WHAT YOU NEED TO DO: Copy everything from the entry containing "green status icon" down to the entry containing "Looking at the screenshot, I should [x=1229, y=423].", changing "accomplish" to "complete" wherever it occurs and leaving everything else unchanged.

INFORMATION PROVIDED:

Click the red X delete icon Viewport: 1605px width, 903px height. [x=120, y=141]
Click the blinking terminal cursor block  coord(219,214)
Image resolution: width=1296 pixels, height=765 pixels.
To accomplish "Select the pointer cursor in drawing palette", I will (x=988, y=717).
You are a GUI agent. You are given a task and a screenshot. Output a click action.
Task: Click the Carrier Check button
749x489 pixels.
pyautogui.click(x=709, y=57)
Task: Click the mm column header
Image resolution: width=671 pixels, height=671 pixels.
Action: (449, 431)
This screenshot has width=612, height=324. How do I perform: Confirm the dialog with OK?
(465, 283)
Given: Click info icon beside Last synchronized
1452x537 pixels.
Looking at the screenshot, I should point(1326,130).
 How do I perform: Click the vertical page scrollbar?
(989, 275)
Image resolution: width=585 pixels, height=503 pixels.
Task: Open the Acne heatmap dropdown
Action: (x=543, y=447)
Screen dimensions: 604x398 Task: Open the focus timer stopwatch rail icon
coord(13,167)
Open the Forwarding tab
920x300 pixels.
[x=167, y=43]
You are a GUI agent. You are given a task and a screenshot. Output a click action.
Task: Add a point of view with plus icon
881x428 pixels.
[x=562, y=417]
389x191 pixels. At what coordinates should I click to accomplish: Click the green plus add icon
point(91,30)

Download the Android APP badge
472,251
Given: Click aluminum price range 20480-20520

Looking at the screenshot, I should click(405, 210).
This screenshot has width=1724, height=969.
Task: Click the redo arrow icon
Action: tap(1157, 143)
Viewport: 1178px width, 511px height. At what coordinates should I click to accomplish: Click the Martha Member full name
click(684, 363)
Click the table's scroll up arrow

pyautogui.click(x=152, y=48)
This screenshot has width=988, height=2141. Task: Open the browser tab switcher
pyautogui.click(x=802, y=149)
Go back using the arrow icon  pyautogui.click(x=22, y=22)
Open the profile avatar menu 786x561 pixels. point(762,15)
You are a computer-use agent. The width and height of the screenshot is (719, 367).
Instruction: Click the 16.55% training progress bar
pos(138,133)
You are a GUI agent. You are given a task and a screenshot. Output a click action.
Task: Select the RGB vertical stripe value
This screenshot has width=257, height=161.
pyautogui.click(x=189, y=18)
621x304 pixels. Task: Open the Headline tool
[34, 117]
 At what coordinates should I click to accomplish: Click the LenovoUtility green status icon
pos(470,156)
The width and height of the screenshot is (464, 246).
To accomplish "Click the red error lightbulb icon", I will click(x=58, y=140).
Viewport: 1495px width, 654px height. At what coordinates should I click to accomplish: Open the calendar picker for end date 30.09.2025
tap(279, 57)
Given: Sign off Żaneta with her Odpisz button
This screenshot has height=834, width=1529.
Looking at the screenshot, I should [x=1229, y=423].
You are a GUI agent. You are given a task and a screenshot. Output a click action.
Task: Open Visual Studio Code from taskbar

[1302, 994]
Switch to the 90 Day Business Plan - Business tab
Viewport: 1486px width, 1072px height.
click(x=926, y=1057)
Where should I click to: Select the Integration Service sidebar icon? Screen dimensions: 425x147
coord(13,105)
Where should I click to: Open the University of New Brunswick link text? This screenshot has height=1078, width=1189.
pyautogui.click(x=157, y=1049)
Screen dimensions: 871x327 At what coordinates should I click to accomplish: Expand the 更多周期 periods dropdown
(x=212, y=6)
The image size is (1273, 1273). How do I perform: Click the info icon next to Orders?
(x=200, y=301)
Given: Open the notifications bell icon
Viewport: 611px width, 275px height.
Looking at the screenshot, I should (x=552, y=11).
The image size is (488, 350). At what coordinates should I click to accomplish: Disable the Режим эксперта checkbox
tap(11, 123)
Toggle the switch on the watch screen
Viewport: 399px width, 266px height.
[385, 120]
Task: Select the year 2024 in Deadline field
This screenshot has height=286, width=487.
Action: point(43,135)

SOLUTION TO THIS PROBLEM:
 At what coordinates should I click to complete: Click the LenovoUtility green status icon
pos(470,156)
The width and height of the screenshot is (464, 246).
To complete "Click the red error lightbulb icon", I will click(x=58, y=140).
Viewport: 1495px width, 654px height. At what coordinates should I click to complete: Open the calendar picker for end date 30.09.2025
tap(279, 57)
Given: Sign off Żaneta with her Odpisz button
This screenshot has height=834, width=1529.
Looking at the screenshot, I should [x=1229, y=423].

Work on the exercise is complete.